What the task requires ▸ Reproduce verbatim the part of the records below that opens with the line containing "Brand guidelines (210, 475)" and closes with the line containing "emitLocalCommonSymbolSorted (173, 453)", including both of those lines.

Begin

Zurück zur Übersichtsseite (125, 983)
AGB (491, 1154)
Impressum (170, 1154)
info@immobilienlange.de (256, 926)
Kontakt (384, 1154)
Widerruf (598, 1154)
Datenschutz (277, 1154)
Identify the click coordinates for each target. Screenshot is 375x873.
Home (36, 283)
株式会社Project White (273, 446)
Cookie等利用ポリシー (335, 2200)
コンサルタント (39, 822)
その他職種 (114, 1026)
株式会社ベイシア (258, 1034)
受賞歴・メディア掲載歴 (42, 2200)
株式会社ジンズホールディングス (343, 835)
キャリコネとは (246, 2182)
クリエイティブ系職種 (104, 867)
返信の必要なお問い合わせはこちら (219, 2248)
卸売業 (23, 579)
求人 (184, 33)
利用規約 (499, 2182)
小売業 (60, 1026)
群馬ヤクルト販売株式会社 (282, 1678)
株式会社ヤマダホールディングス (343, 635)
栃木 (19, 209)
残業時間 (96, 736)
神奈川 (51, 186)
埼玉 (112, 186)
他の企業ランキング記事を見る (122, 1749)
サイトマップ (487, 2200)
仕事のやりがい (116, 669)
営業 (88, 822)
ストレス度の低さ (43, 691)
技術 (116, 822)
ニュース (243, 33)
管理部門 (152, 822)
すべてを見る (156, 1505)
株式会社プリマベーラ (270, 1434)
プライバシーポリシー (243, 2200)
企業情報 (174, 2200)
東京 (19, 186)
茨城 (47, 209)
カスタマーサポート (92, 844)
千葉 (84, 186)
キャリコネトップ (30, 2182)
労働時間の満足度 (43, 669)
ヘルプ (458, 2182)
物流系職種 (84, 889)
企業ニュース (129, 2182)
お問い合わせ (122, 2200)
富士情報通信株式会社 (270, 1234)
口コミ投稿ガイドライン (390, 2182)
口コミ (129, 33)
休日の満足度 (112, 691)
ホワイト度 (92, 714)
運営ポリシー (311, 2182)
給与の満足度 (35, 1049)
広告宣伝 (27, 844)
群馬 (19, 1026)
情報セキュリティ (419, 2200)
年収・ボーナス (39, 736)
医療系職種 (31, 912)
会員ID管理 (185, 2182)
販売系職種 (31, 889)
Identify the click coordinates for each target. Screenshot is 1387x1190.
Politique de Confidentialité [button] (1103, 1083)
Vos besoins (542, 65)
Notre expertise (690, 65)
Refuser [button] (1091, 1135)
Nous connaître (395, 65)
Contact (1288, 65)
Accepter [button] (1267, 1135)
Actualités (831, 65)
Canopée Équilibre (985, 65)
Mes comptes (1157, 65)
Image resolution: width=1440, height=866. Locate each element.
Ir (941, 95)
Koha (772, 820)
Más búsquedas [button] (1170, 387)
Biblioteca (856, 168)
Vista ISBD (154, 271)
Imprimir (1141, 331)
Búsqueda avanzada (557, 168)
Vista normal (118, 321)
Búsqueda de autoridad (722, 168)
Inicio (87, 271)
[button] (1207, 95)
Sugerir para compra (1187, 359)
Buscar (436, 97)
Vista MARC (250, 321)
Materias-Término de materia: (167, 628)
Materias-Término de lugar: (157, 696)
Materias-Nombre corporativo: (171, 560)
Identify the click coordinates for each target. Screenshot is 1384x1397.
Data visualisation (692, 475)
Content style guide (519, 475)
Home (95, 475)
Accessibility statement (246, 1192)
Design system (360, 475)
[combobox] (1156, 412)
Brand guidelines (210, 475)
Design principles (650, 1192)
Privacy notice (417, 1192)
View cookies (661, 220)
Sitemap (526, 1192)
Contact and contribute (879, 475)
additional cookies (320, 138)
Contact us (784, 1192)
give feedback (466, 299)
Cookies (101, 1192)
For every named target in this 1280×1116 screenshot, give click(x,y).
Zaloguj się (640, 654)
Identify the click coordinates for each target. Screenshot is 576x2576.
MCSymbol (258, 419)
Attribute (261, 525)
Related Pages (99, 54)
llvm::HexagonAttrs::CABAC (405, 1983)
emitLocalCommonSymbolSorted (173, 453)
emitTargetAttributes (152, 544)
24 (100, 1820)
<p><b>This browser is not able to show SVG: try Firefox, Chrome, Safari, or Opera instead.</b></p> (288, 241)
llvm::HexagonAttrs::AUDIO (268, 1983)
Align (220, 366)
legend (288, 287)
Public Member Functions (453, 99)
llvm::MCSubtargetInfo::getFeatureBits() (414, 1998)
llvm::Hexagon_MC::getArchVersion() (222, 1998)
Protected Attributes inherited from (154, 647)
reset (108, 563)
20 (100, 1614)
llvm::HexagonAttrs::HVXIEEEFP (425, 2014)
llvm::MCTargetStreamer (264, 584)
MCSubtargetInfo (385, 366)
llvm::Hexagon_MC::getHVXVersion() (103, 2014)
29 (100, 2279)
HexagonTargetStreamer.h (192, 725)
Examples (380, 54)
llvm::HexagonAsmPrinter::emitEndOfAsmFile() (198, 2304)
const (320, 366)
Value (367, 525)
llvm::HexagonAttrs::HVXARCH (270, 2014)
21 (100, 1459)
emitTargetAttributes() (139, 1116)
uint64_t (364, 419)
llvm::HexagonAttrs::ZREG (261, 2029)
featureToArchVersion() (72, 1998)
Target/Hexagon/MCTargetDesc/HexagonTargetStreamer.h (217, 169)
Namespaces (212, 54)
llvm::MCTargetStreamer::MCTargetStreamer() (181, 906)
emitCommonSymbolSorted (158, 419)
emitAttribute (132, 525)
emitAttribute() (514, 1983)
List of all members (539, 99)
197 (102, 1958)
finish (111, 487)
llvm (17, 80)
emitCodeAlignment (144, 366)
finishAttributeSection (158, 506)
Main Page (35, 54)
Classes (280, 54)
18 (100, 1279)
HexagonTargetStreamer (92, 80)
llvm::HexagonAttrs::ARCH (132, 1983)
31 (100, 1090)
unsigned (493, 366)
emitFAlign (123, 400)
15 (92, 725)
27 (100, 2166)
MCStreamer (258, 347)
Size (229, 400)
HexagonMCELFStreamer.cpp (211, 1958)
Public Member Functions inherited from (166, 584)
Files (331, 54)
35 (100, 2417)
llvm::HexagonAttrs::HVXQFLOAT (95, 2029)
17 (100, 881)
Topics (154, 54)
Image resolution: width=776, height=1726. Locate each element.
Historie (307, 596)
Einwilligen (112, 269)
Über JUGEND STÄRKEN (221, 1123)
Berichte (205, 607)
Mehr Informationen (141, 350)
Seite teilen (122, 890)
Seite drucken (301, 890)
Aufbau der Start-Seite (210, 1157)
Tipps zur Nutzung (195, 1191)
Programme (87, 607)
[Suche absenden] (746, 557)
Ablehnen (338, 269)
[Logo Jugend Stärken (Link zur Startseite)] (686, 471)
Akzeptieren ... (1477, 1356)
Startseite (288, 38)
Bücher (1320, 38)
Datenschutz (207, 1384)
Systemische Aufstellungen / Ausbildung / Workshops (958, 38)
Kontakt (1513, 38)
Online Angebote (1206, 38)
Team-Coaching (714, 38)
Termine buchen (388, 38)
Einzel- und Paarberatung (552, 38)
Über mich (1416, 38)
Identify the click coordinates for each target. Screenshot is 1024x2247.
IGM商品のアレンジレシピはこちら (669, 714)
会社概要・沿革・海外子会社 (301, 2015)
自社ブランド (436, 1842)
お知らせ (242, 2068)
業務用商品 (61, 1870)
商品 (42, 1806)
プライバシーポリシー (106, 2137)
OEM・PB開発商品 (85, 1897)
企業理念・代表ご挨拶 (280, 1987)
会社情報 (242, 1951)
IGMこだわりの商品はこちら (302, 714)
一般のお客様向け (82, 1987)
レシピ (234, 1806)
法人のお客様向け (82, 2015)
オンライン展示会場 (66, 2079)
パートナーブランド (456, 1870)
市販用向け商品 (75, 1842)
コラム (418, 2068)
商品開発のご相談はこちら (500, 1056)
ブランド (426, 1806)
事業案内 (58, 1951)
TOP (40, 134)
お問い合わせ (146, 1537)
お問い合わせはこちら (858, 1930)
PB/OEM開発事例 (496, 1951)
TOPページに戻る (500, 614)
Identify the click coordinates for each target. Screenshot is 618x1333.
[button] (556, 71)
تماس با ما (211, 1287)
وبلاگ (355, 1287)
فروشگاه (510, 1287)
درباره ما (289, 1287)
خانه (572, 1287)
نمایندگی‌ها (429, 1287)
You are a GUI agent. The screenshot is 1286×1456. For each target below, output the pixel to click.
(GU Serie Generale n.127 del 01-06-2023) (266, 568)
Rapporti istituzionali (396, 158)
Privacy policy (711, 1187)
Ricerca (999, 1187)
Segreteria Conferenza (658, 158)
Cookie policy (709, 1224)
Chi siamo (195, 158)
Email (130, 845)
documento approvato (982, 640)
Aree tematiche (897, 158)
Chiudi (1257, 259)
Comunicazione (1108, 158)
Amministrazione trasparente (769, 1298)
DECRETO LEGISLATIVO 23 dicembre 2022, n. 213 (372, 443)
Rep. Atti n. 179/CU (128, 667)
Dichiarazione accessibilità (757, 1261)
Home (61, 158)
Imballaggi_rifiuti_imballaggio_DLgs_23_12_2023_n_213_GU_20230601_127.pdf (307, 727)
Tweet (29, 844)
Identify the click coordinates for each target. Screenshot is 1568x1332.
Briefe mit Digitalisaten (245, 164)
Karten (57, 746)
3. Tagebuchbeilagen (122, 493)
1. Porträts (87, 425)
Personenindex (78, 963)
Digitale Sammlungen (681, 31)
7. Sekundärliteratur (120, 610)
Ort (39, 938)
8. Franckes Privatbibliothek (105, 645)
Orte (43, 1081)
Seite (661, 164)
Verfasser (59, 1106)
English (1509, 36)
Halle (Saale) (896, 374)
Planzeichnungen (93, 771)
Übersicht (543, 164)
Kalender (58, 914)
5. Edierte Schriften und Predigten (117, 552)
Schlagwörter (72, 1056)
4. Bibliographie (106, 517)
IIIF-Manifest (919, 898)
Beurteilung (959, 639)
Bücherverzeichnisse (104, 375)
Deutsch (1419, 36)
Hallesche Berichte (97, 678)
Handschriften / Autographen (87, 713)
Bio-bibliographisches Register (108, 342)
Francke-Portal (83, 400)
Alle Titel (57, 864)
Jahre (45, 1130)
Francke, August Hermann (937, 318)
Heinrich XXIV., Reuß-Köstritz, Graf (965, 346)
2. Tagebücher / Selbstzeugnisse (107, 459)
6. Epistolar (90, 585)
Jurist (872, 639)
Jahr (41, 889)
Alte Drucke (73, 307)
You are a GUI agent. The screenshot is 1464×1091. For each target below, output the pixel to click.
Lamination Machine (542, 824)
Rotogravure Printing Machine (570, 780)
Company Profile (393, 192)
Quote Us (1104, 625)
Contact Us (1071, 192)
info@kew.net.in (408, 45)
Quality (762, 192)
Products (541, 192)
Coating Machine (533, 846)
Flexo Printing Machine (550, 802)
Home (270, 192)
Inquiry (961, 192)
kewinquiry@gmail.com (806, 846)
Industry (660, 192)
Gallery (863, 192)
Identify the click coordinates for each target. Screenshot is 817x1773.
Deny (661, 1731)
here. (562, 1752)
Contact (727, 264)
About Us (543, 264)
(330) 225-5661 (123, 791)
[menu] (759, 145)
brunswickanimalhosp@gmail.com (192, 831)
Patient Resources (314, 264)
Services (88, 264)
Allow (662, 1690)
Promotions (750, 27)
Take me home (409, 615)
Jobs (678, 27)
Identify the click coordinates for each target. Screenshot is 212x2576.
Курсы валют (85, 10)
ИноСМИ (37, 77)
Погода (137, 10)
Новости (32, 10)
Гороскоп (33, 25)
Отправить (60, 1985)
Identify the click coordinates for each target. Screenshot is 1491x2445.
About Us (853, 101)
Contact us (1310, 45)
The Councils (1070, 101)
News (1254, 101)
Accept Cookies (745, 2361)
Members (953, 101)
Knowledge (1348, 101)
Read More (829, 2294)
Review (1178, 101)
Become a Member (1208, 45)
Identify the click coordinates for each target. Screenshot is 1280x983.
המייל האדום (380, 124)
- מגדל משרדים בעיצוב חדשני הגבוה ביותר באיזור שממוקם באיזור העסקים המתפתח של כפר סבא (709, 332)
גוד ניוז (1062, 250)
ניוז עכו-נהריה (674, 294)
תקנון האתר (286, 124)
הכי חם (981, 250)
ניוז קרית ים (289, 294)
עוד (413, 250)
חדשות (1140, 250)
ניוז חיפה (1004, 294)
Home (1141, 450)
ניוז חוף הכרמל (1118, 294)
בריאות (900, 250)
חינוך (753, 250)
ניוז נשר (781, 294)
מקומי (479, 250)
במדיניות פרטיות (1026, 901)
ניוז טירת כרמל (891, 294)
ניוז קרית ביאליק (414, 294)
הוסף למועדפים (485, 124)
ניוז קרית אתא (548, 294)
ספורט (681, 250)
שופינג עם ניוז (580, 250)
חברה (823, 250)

End

Response to the exercise ▸
Brand guidelines (210, 475)
Design principles (650, 1192)
Privacy notice (417, 1192)
View cookies (661, 220)
Sitemap (526, 1192)
Contact and contribute (879, 475)
additional cookies (320, 138)
Contact us (784, 1192)
give feedback (466, 299)
Cookies (101, 1192)
For every named target in this 1280×1116 screenshot, give click(x,y).
Zaloguj się (640, 654)
Identify the click coordinates for each target. Screenshot is 576x2576.
MCSymbol (258, 419)
Attribute (261, 525)
Related Pages (99, 54)
llvm::HexagonAttrs::CABAC (405, 1983)
emitLocalCommonSymbolSorted (173, 453)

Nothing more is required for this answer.